Let me begin with this question: are ethics a social/cultural construct?  Or to word it in a Christian way, is sin based on our cultures understanding of wrongdoing?

Let me explain.

Take stealing for example.  Most of us would agree that if I were to take something that belonged to another person without permission, it is wrong.  But what if we lived in the communal church of Acts.  We read in scripture that they shared everything.  Would it still be unethical if I were to go to my neighbor’s house and take his TV without asking him?  We are supposed to be sharing everything.

Or what if my mom (who is extremely allergic to bees) gets stung by a bee and does not have her epipen with her.  As she begins to swell up and is having a hard time breathing I suddenly see an epipen on the seat of a car.  I decide to shatter the window to take the epipen and save my mom’s life.  Was this unethical?  I took what was not mine without getting permission.

Or take a different example.  Most of us think that marriage should be between 2 people.  Although we might enjoy watching Sister Wives, it makes us a little uncomfortable and some would say that it is wrong.  But what about the cultures where this is completely acceptable and a normal way of life?  Are the people in these cultures sinning by having multiple wives and having sexual relationships with multiple people?  What about Solomon?  He had tons of wives.  Was Solomon living in sin because he had all of these wives?

I would argue that yes, culture affect ethics greatly.  But don’t stop reading there.  I am not saying that we should just do what our culture thinks is right.  Because as a Christ follower, we believe that there is more to it than this.  There are laws that are cultural, but there are also eternal laws.

Take the murder of the innocent for example.  I cannot personally think of a culture that would accept murdering an innocent person as ethical.  To me this would be an ethic that transcends culture.

But that of course brings up the question: how can we determine what ethics are merely culturally relevant, and what ethics are eternal? 

Some would say that this is a discernment call that we all make.  We must read what scripture says and ask the Spirit to guide us in knowing what applies to us.  Others would say that this is done in community.  We gather as a group of Christ followers to determine how to interpret scripture and find what applies to us and what is merely contextual.

While I agree with both of these ways of interpreting scripture, they both fall short.  They both run the risk of throwing out the baby with the bathwater.  Because when we read scripture, however hard we try to be objective, we all bring our own beliefs into it.  This is why the same Bible was used to argue both for and against slavery.  What we need is a standard for interpretation, some type of guide that will tell us how to gauge these things.  Some way to make sense of scripture without reading our own beliefs into.  Some way to determine God’s eternal law from contextual ethics.

Fortunately Paul left us with such a standard in his letter to the Romans.

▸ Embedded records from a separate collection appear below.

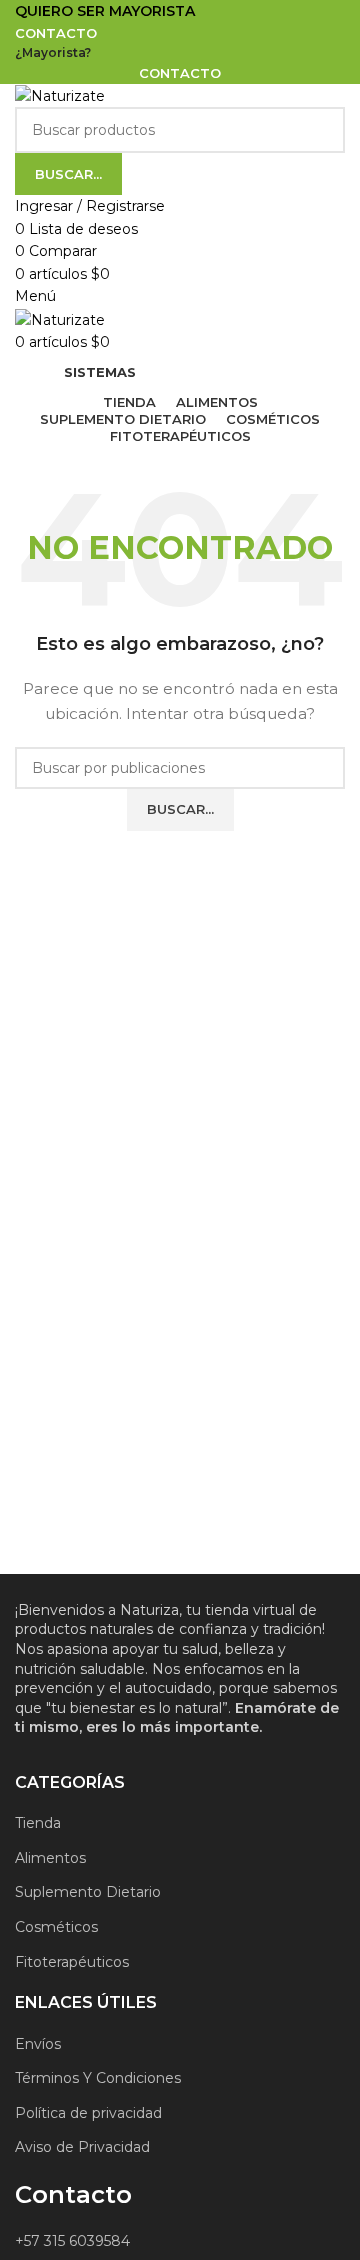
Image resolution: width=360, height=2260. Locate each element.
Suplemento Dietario (88, 1892)
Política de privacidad (88, 2113)
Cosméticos (56, 1927)
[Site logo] (60, 95)
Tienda (38, 1823)
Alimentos (50, 1858)
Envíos (38, 2044)
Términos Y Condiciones (98, 2078)
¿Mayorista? (53, 52)
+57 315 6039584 (72, 2241)
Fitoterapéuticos (72, 1962)
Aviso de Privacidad (82, 2147)
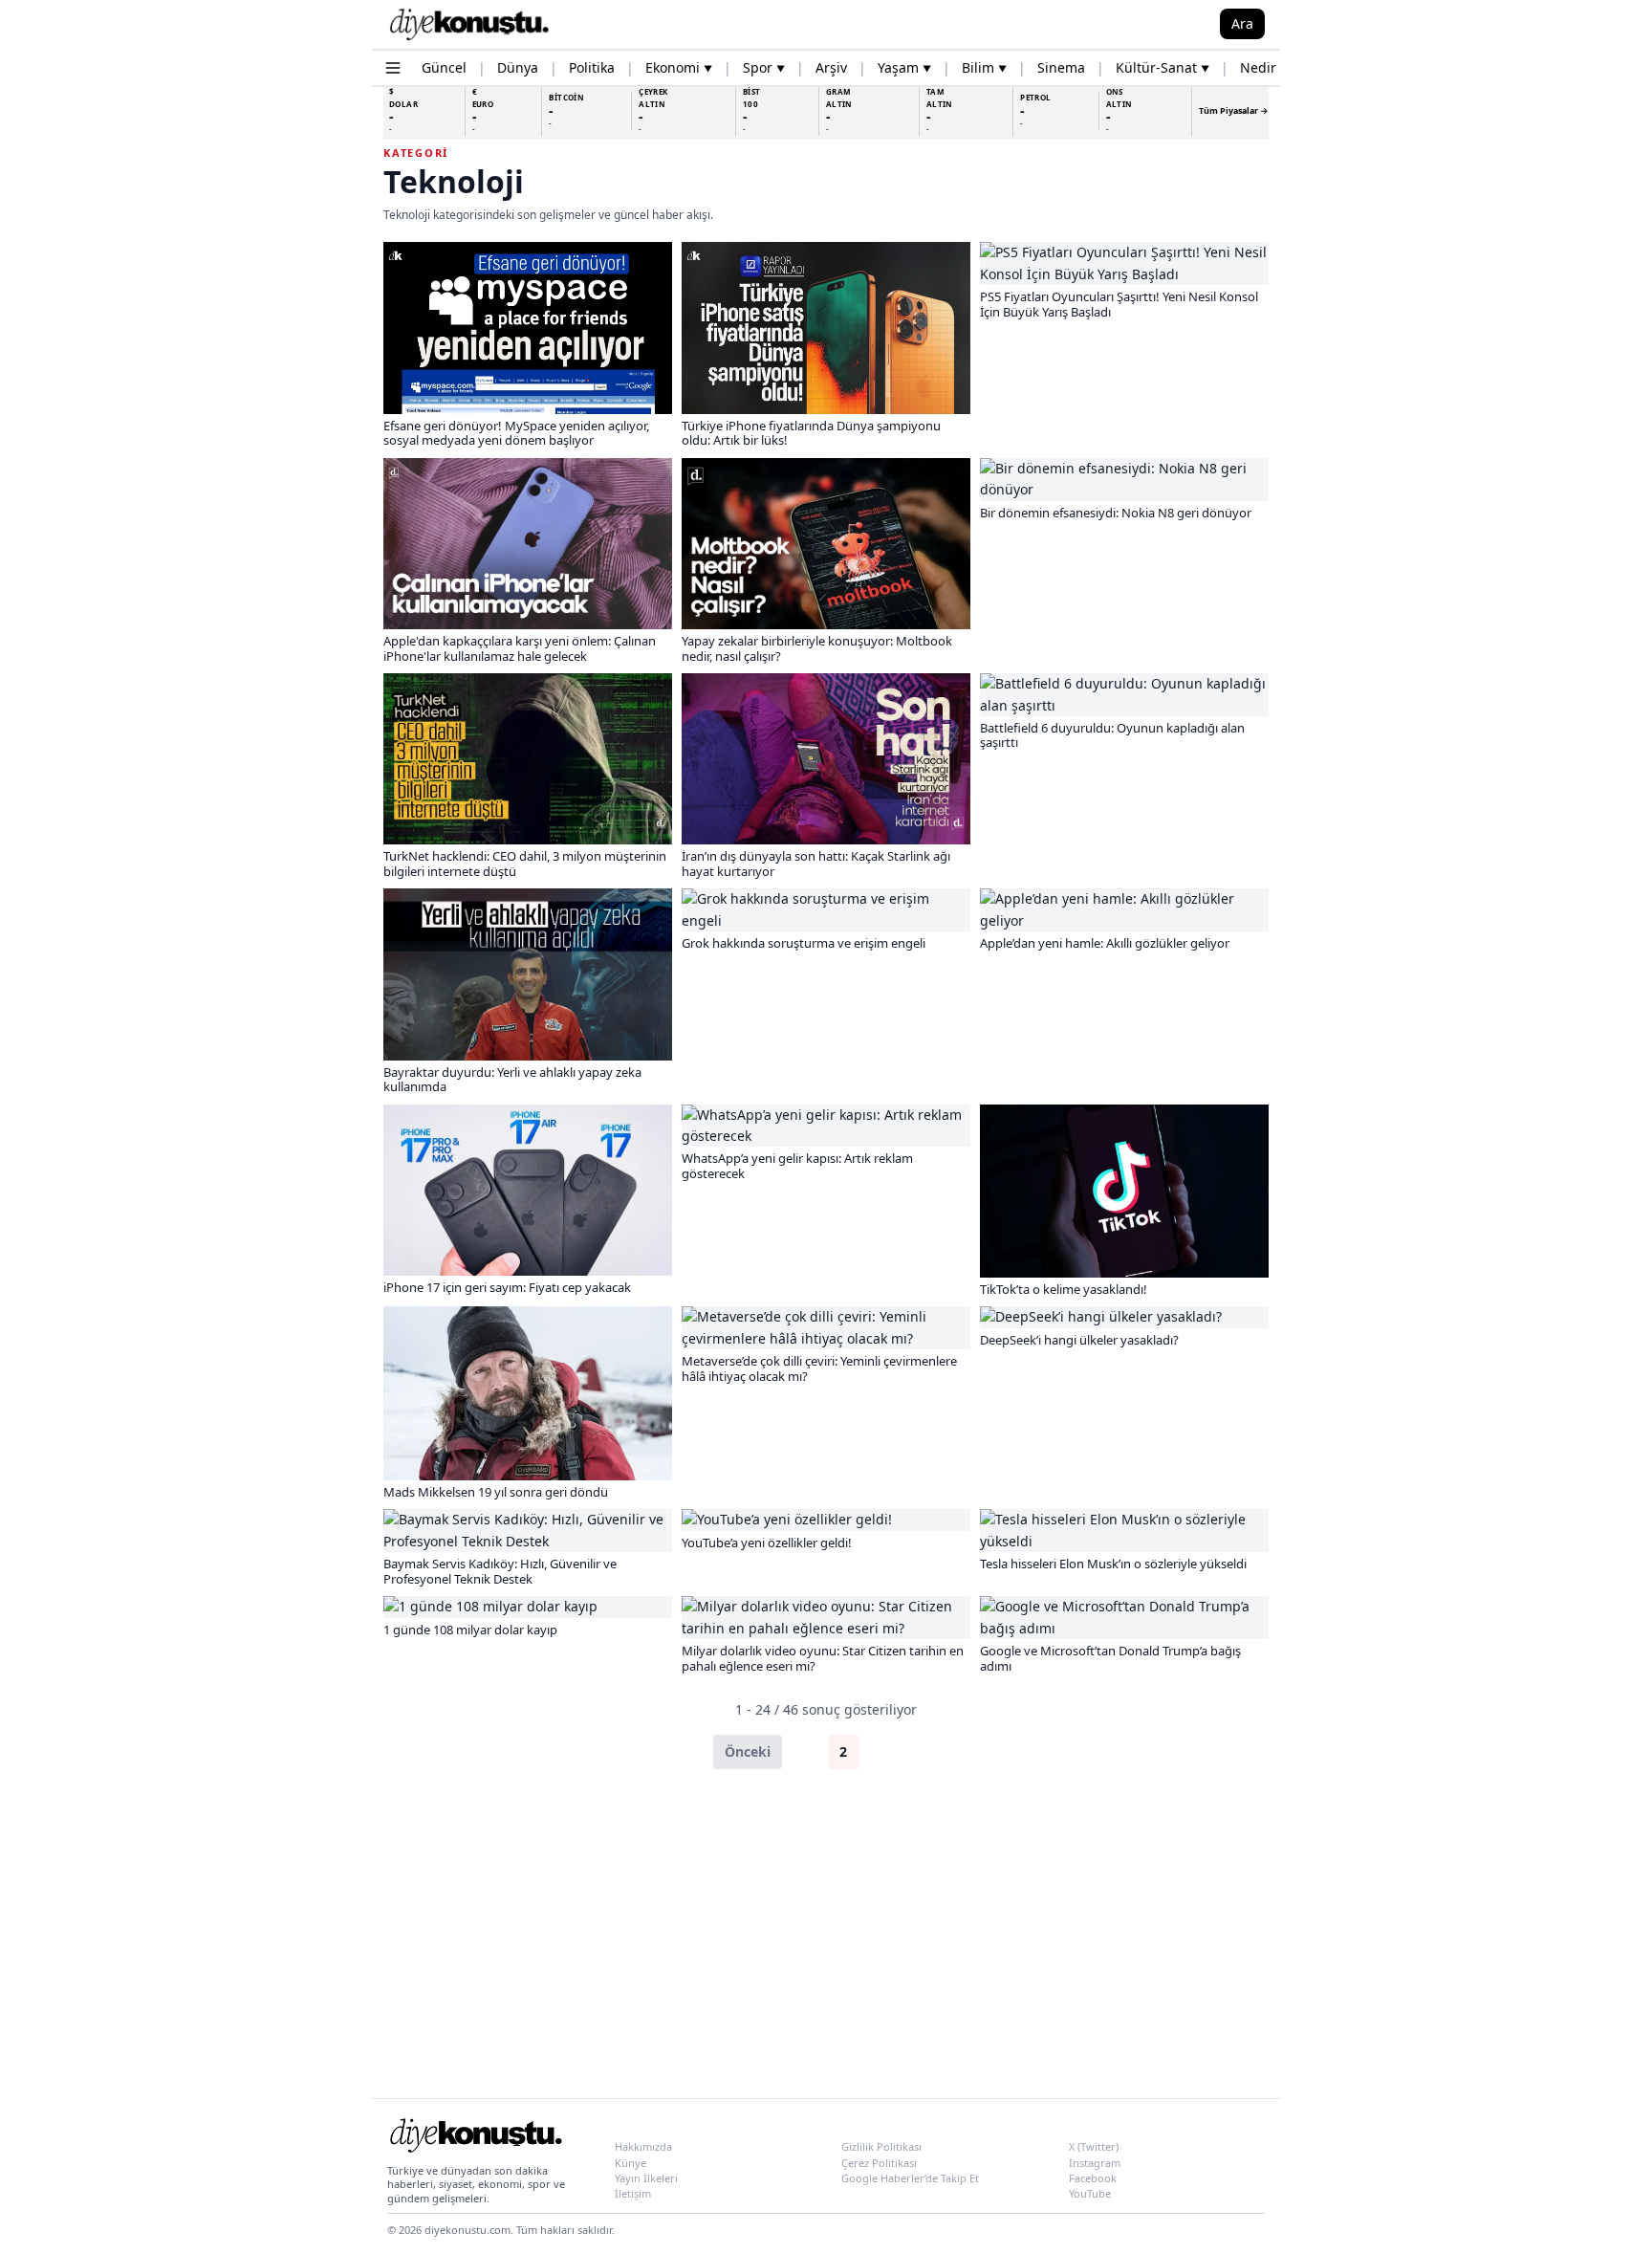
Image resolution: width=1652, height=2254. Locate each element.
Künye (630, 2163)
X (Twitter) (1094, 2146)
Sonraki (903, 1751)
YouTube (1090, 2193)
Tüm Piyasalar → (1234, 110)
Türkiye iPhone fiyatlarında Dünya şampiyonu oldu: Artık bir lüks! (811, 433)
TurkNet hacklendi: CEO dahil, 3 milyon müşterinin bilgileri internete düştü (524, 863)
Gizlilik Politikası (881, 2146)
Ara (1242, 23)
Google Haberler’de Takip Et (910, 2178)
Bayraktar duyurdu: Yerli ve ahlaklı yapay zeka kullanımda (512, 1079)
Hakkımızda (643, 2146)
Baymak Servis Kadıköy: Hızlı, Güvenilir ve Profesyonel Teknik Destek (500, 1571)
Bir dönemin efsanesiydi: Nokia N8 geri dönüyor (1115, 512)
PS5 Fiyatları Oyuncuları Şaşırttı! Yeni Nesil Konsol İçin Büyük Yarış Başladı (1119, 304)
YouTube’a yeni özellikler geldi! (767, 1542)
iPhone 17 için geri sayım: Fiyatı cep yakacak (507, 1287)
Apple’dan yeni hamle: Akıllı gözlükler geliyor (1104, 943)
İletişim (633, 2193)
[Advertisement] (826, 1934)
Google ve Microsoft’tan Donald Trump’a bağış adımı (1110, 1658)
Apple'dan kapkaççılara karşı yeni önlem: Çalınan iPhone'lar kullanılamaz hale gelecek (519, 648)
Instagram (1094, 2163)
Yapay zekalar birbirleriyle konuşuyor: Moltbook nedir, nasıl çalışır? (817, 648)
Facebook (1093, 2178)
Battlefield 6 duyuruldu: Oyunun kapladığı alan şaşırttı (1112, 735)
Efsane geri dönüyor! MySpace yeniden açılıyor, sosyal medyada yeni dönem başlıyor (516, 433)
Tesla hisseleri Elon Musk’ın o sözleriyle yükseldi (1113, 1563)
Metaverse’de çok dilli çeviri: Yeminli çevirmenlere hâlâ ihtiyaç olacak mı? (819, 1368)
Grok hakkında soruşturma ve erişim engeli (803, 943)
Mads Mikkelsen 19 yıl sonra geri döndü (495, 1491)
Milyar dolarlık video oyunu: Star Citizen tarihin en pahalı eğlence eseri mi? (823, 1658)
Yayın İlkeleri (646, 2178)
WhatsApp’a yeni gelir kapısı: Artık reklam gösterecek (797, 1165)
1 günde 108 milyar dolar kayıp (470, 1629)
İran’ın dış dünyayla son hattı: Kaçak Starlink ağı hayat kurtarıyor (816, 863)
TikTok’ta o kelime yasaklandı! (1063, 1289)
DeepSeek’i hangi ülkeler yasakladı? (1079, 1339)
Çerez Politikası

The commandments, “You shall not commit adultery; You shall not murder; You shall not steal; You shall not covet”; and any other commandment, are summed up in this word, “Love your neighbor as yourself.”  Love does no wrong to a neighbor; therefore, love is the fulfilling of the law.

Romans 13:9-10

Paul makes it simple by saying that all of the commandments can be summed up in simply loving one another.  If I truly loved a person, I am not going to want to murder them.  Because I truly love my wife, I do not want to cheat on her.  The fact that I love my mother makes it so that I want to take that epipen and hopefully the person who owned it loves humanity and isn’t offended by it.

If you were to look into the apparently abstract Old Testament laws, you would see that they are not arbitrary but that God put them in place because he loved them.  Some of them were for safety reasons, some of them were because he wanted to set them apart from the surrounding nations, which caused them to be noticed.

So to answer my original question, yes I do believe that some ethics are cultural.  But I also believe that God has a divine law as well.  What we must do is let love guide our discernment process.

This is not simple though.  So I leave you with two questions that I am still pondering.

  • How do we discern what love is?  ie. some people would define one thing as loving while others would say it is not love.
  • How do you decide between love for 2 people?  If killing one person will save many, does the love for the many outweigh the love for the one?